Copy the material below word for word, leaving out the pictures.

Given information:
(begin)
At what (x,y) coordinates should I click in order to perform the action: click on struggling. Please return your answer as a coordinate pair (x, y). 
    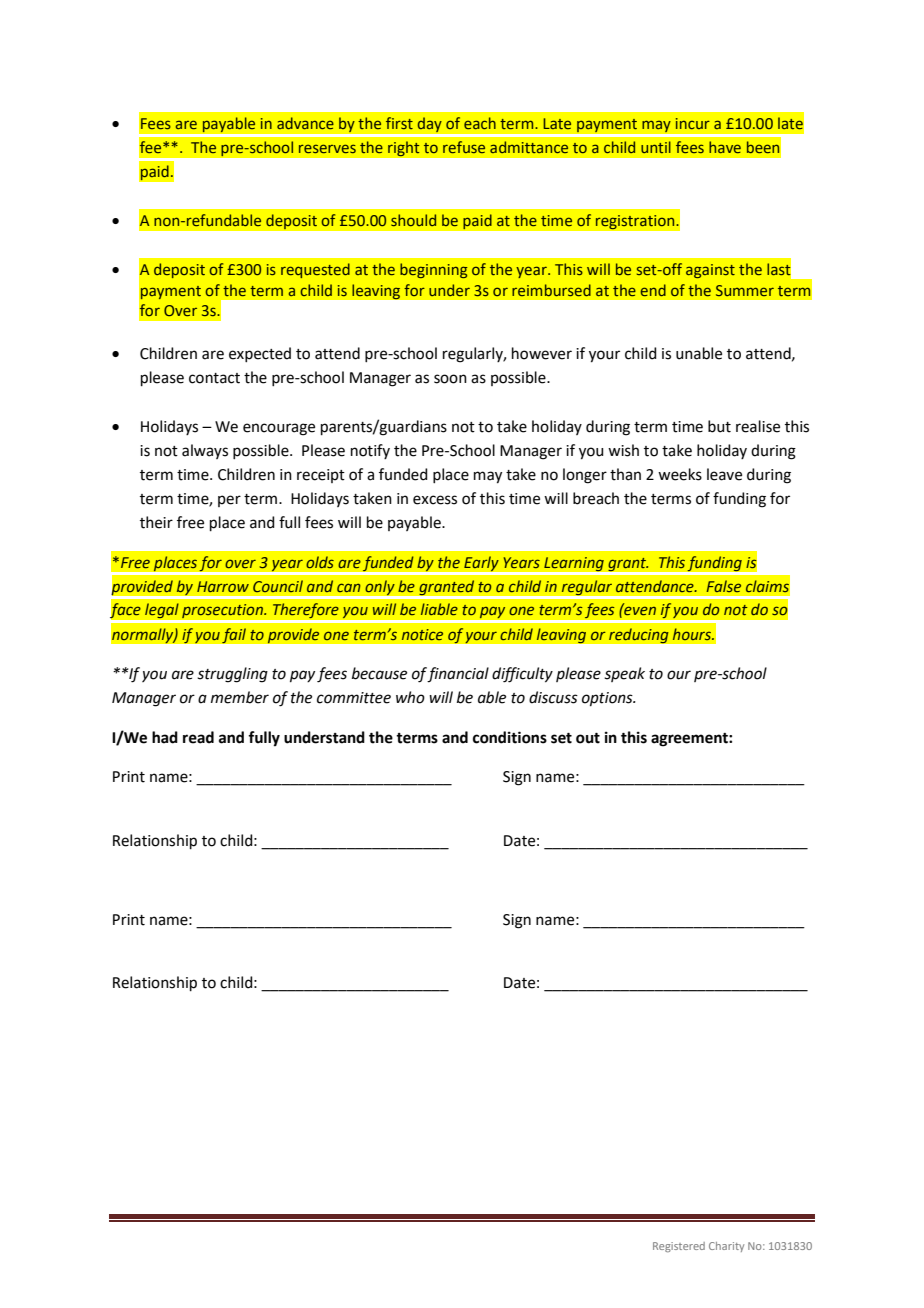
    Looking at the image, I should click on (232, 675).
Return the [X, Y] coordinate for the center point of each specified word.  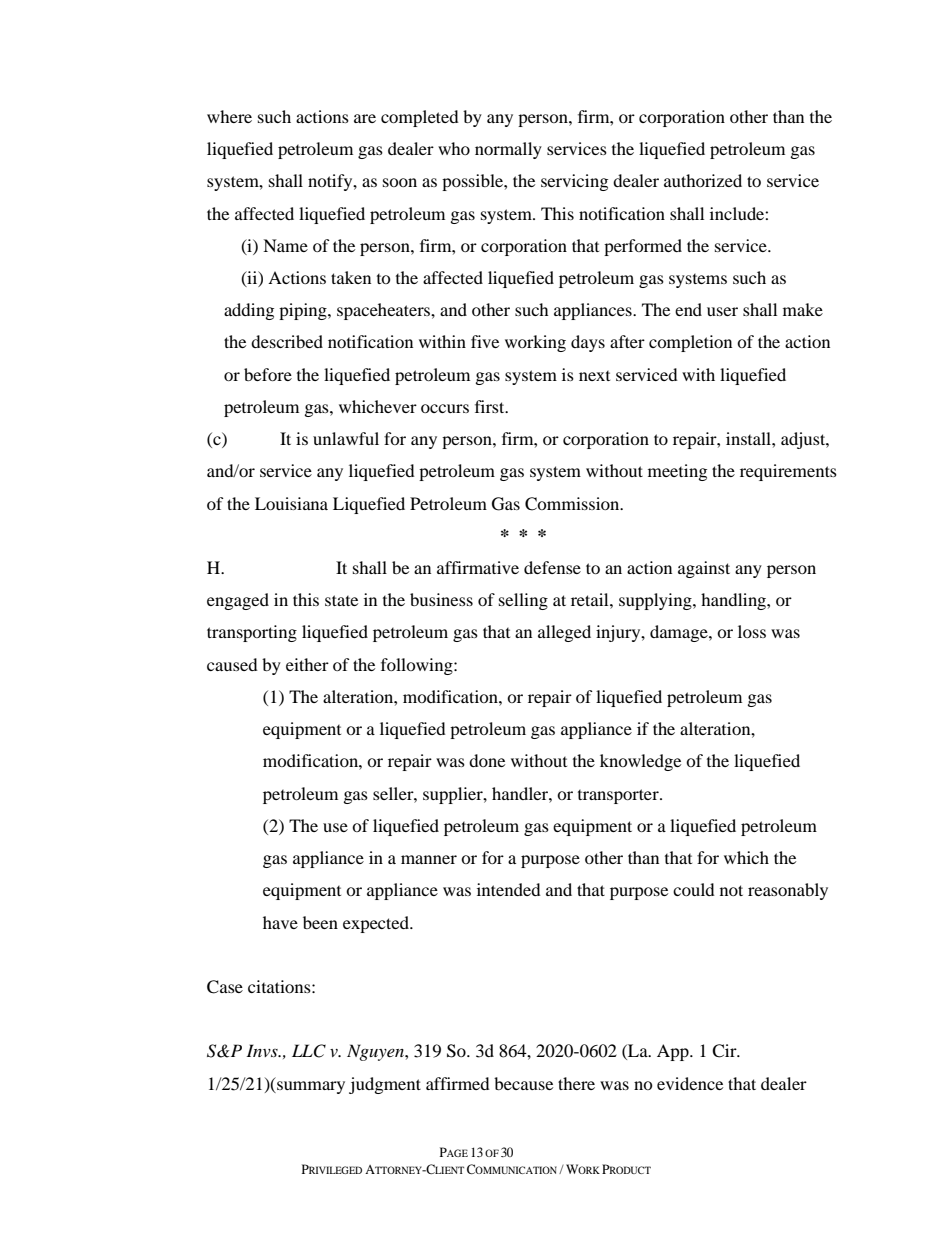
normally [508, 150]
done [487, 760]
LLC [309, 1051]
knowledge [640, 762]
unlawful [346, 438]
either [307, 664]
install [749, 438]
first [491, 406]
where [229, 116]
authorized [703, 180]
(end)
Exercise output:
At what (x,y) coordinates should I click in order to perform the action: click on struggling. Please return your answer as a coordinate pair (x, y). 
    Looking at the image, I should click on (232, 675).
Return the [X, Y] coordinate for the center point of each specified word.  
normally [508, 150]
done [487, 760]
LLC [309, 1051]
knowledge [640, 762]
unlawful [346, 438]
either [307, 664]
install [749, 438]
first [491, 406]
where [229, 116]
authorized [703, 180]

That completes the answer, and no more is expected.